> [TEXT BLOCK]
>> begin

Current paper-based logbooks and landing declarations are both cumbersome and time-consuming for fishermen to complete. The input of the data from these paper records on to computerised databases is also resource-intensive for fisheries administrations. In November 2006, European Fisheries Ministers therefore agreed that vessels with an overall length of more than 15 metres should in future submit their logbook and landing declarations electronically.

This new technology will significantly improve the real-time monitoring of fishing activity, as logbook information will be transmitted back to shore on a daily basis, rather than having to wait for the vessel to complete its trip, as at present. It will also make it harder to misrecord catches and so contribute positively towards improving compliance. The benefits of this new technology are therefore plain for all to see. However, ultimately, electronic logbooks are essentially a control tool. In the past when similar control tools, such as vessel monitoring systems, have been introduced, these have been government funded. The Government are therefore pleased to be able to offer financial assistance to fishermen in the purchase of the necessary software. Similar assistance is being provided by other fisheries administrations in the United Kingdom and in other member states.

We have aimed to ensure best value for money by adopting a type of approval process under which any software supplier can submit its product for approval, thereby offering fishermen a choice of software to meet their own needs and introducing competition between suppliers. Grant aid will be made available only for approved software systems.

I nevertheless recognise that some fishermen may wish to purchase sophisticated software that contains functions beyond those necessary to comply with our EU obligations. I believe that it is therefore reasonable to place a limit on the level of financial assistance that we will provide. The Government thus intend to limit the amount of funding that will be available to English fishing vessels to £2,000 per vessel. On this basis, the overall cost of this funding scheme is not expected to exceed £560,000 for the 280 or so English vessels over 15 metres in length. Moneys for the scheme will be found from existing budgets, with some £530,000 of this recoverable from Community funds under the EU aid regime, which provides co-financing for member states’ expenditure on statutory control measures.

The House may wonder why it has taken so long to put the funding scheme in place, given that the original date for vessels of more than 24 metres to have electronic logbooks was 1 January 2010. Noble Lords will not be surprised to hear that, as with many other IT projects, adopting this new technology has turned out to be somewhat more complicated than originally envisaged. As a result, all member states have been working hard to get their systems up and running. We now have two approved software systems, with more expected shortly. It is, therefore, now important that the funding scheme is put in place as soon as possible.

>> end

Rows from a collection
>> begin

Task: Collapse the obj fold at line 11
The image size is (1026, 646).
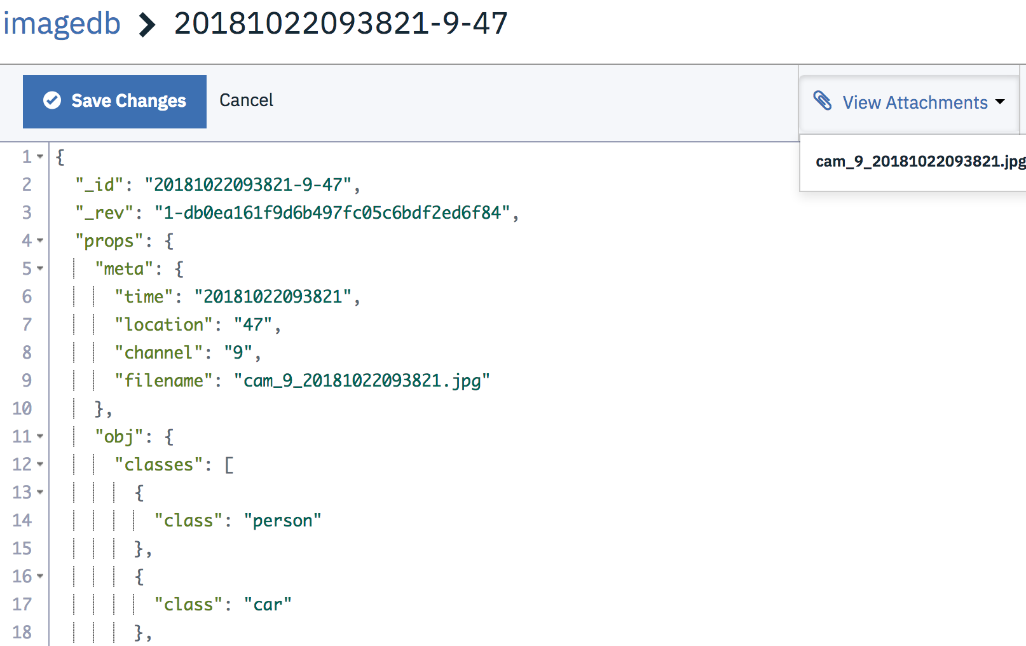Action: 40,436
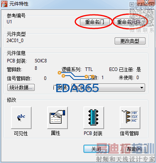Open the 信号管脚 signal pins icon
The image size is (156, 163).
click(130, 118)
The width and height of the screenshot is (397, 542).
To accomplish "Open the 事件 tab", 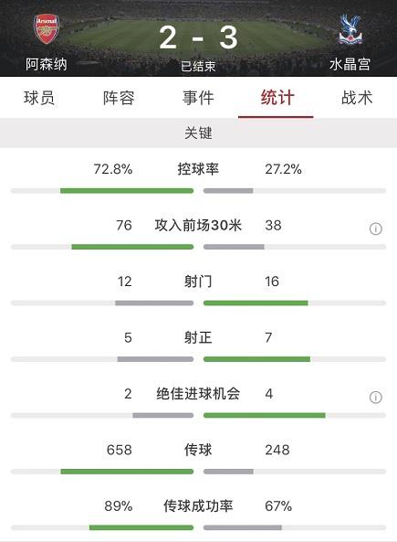I will click(198, 98).
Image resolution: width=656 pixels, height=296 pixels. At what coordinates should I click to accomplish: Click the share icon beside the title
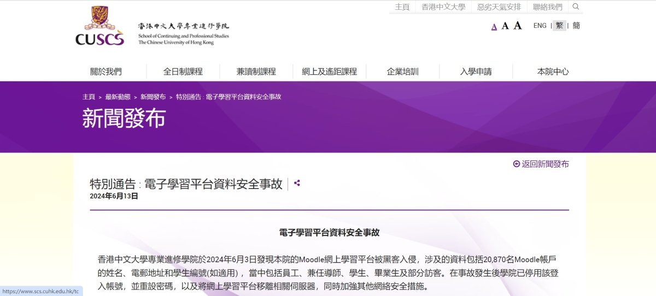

>> end

> [TASK BRIEF] Continue the passage on funding for electronic fishing logbooks from its last sentence. None of the rows are needed here.

> [RESULT OF THIS EXERCISE]
Finally, the House may be aware that European Fisheries Ministers have agreed to extend the requirement for electronic logbooks and landing declarations to vessels of more than 12 metres from 1 January 2012. A decision on the extent of any funding for 12-metre to 15-metre vessels will be taken nearer the time in the light of experience with vessels of more than 15 metres. I beg to move.

My Lords, the Opposition welcome the opportunity to debate this statutory instrument and, indeed, welcome the measure itself, not least because the work on its principles was undertaken by the previous Government after meetings and consultations with the fishing industry. We feel that the benefits of this legislation outweigh any disadvantages.

Paragraph 7.2 of the Explanatory Memorandum attached to the instrument sums up the benefits when it describes the purpose of the scheme, using words similar to those used by the Minister, which is to ensure,

“more timely and accurate information on fishing vessel activity and enable Fishing Administrations to better manage the uptake of quotas and restrictions on fishing activities”.


“in turn will contribute positively to the conservation and sustainable exploitation of fish stocks”.

There are other positive aspects to the measure, such as the reduction of the administrative burden and consequent considerable time savings, which again are detailed in the Explanatory Memorandum and the useful impact assessment.

However, while generally supporting the measure, I none the less want to put some questions to the Minister, particularly in the light of what he described, rightly, as the time pressures on us and other European states in complying with these regulations, as well as some of the difficulties connected with IT development with which we are familiar. The Minister said that two suppliers have now been identified, which means that there are two suppliers on the list that the Government have to draw up. How happy is he about the situation, given that obviously the greater the choice, the more likely it is that costs will be more competitive, particularly for the fishing industry? Can he assure us that all possible methods have been used to try to communicate with the industry and those affected by the scheme as much information as they need, so that, even with a limited choice, they will be able to make informed decisions?

In this age of devolution, the people affected will want to be assured that there is no discriminatory treatment for fishing vessels in the different UK administrations. I wonder whether the Minister can assure us of that in his reply. Certainly, the Explanatory Memorandum says that the aim is to ensure that,

“small English businesses are not placed at a competitive disadvantage compared with their UK and EU counterparts”.

Any detail on that would be welcome. Furthermore, paragraph 9(2) of the scheme stipulates that the Secretary of State must,

“reject an application if of the opinion that the port of administration of the fishing boat has been changed to England for the primary purpose of ensuring that the fishing boat is an eligible English fishing boat for the purposes of the Scheme”.

Does the Minister think that there is a risk of shopping around in that way, or is that simply an additional safeguard in the legislation?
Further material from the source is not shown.